SUPPLIED ENTRIES:

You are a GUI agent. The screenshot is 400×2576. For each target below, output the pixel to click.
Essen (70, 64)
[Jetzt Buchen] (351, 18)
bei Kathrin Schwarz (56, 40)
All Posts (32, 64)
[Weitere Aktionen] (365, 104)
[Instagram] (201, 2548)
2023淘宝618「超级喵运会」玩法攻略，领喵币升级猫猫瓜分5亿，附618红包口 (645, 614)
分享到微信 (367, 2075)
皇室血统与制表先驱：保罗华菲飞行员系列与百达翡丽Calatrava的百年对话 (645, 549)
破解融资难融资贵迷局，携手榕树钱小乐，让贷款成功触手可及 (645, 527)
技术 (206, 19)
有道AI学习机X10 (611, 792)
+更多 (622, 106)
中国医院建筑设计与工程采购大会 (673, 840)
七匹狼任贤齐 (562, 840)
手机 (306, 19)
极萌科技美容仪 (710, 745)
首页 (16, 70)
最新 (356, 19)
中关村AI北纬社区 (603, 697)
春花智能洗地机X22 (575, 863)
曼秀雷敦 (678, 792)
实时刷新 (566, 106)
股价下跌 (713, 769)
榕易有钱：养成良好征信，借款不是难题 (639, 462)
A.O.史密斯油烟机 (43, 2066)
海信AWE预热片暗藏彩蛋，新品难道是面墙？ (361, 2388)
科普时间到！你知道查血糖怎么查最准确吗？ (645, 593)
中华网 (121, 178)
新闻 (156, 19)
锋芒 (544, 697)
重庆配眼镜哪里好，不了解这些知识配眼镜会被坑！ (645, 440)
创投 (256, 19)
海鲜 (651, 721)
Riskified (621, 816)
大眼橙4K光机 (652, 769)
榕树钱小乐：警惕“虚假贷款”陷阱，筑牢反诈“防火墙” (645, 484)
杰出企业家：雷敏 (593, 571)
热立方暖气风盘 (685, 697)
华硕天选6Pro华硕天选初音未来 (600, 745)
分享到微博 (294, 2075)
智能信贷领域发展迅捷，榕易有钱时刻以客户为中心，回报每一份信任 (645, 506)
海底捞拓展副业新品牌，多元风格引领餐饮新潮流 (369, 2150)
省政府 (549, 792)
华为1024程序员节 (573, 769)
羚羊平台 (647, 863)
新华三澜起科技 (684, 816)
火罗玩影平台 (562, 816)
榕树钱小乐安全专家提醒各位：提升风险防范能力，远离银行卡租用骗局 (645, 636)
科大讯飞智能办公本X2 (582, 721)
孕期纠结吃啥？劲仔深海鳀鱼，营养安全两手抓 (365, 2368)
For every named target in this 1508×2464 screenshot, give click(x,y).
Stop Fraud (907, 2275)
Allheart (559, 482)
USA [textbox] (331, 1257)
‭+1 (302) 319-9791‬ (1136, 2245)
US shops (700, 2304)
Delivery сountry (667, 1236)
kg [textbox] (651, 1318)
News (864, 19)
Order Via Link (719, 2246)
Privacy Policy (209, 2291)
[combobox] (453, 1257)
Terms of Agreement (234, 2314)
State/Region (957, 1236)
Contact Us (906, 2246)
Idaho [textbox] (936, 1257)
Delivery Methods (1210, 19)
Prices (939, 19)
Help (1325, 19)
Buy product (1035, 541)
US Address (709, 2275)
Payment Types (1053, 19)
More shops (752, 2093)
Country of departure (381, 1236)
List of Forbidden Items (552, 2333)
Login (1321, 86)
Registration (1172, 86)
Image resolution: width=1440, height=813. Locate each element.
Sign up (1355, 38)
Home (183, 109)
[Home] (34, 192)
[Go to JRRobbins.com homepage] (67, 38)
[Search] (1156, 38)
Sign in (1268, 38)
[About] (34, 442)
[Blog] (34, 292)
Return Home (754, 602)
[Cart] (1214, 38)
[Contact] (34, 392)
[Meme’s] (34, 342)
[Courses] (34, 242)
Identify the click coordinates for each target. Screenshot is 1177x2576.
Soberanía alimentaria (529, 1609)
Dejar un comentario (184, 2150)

EXERCISE TASK: Put every line of the items above into a JSON list of strings, one string per line, and leave out blank lines.

SOLUTION:
[
  "You are a GUI agent. The screenshot is 400×2576. For each target below, output the pixel to click.",
  "Essen (70, 64)",
  "[Jetzt Buchen] (351, 18)",
  "bei Kathrin Schwarz (56, 40)",
  "All Posts (32, 64)",
  "[Weitere Aktionen] (365, 104)",
  "[Instagram] (201, 2548)",
  "2023淘宝618「超级喵运会」玩法攻略，领喵币升级猫猫瓜分5亿，附618红包口 (645, 614)",
  "分享到微信 (367, 2075)",
  "皇室血统与制表先驱：保罗华菲飞行员系列与百达翡丽Calatrava的百年对话 (645, 549)",
  "破解融资难融资贵迷局，携手榕树钱小乐，让贷款成功触手可及 (645, 527)",
  "技术 (206, 19)",
  "有道AI学习机X10 (611, 792)",
  "+更多 (622, 106)",
  "中国医院建筑设计与工程采购大会 (673, 840)",
  "七匹狼任贤齐 (562, 840)",
  "手机 (306, 19)",
  "极萌科技美容仪 (710, 745)",
  "首页 (16, 70)",
  "最新 (356, 19)",
  "中关村AI北纬社区 (603, 697)",
  "春花智能洗地机X22 (575, 863)",
  "曼秀雷敦 (678, 792)",
  "实时刷新 (566, 106)",
  "股价下跌 (713, 769)",
  "榕易有钱：养成良好征信，借款不是难题 (639, 462)",
  "A.O.史密斯油烟机 (43, 2066)",
  "海信AWE预热片暗藏彩蛋，新品难道是面墙？ (361, 2388)",
  "科普时间到！你知道查血糖怎么查最准确吗？ (645, 593)",
  "中华网 (121, 178)",
  "新闻 (156, 19)",
  "锋芒 (544, 697)",
  "重庆配眼镜哪里好，不了解这些知识配眼镜会被坑！ (645, 440)",
  "创投 (256, 19)",
  "海鲜 (651, 721)",
  "Riskified (621, 816)",
  "大眼橙4K光机 (652, 769)",
  "榕树钱小乐：警惕“虚假贷款”陷阱，筑牢反诈“防火墙” (645, 484)",
  "杰出企业家：雷敏 (593, 571)",
  "热立方暖气风盘 (685, 697)",
  "华硕天选6Pro华硕天选初音未来 (600, 745)",
  "分享到微博 (294, 2075)",
  "智能信贷领域发展迅捷，榕易有钱时刻以客户为中心，回报每一份信任 (645, 506)",
  "海底捞拓展副业新品牌，多元风格引领餐饮新潮流 (369, 2150)",
  "省政府 (549, 792)",
  "华为1024程序员节 (573, 769)",
  "羚羊平台 (647, 863)",
  "新华三澜起科技 (684, 816)",
  "火罗玩影平台 (562, 816)",
  "榕树钱小乐安全专家提醒各位：提升风险防范能力，远离银行卡租用骗局 (645, 636)",
  "科大讯飞智能办公本X2 (582, 721)",
  "孕期纠结吃啥？劲仔深海鳀鱼，营养安全两手抓 (365, 2368)",
  "For every named target in this 1508×2464 screenshot, give click(x,y).",
  "Stop Fraud (907, 2275)",
  "Allheart (559, 482)",
  "USA [textbox] (331, 1257)",
  "‭+1 (302) 319-9791‬ (1136, 2245)",
  "US shops (700, 2304)",
  "Delivery сountry (667, 1236)",
  "kg [textbox] (651, 1318)",
  "News (864, 19)",
  "Order Via Link (719, 2246)",
  "Privacy Policy (209, 2291)",
  "[combobox] (453, 1257)",
  "Terms of Agreement (234, 2314)",
  "State/Region (957, 1236)",
  "Contact Us (906, 2246)",
  "Idaho [textbox] (936, 1257)",
  "Delivery Methods (1210, 19)",
  "Prices (939, 19)",
  "Help (1325, 19)",
  "Buy product (1035, 541)",
  "US Address (709, 2275)",
  "Payment Types (1053, 19)",
  "More shops (752, 2093)",
  "Country of departure (381, 1236)",
  "List of Forbidden Items (552, 2333)",
  "Login (1321, 86)",
  "Registration (1172, 86)",
  "Image resolution: width=1440, height=813. Locate each element.",
  "Sign up (1355, 38)",
  "Home (183, 109)",
  "[Home] (34, 192)",
  "[Go to JRRobbins.com homepage] (67, 38)",
  "[Search] (1156, 38)",
  "Sign in (1268, 38)",
  "[About] (34, 442)",
  "[Blog] (34, 292)",
  "Return Home (754, 602)",
  "[Cart] (1214, 38)",
  "[Contact] (34, 392)",
  "[Meme’s] (34, 342)",
  "[Courses] (34, 242)",
  "Identify the click coordinates for each target. Screenshot is 1177x2576.",
  "Soberanía alimentaria (529, 1609)",
  "Dejar un comentario (184, 2150)"
]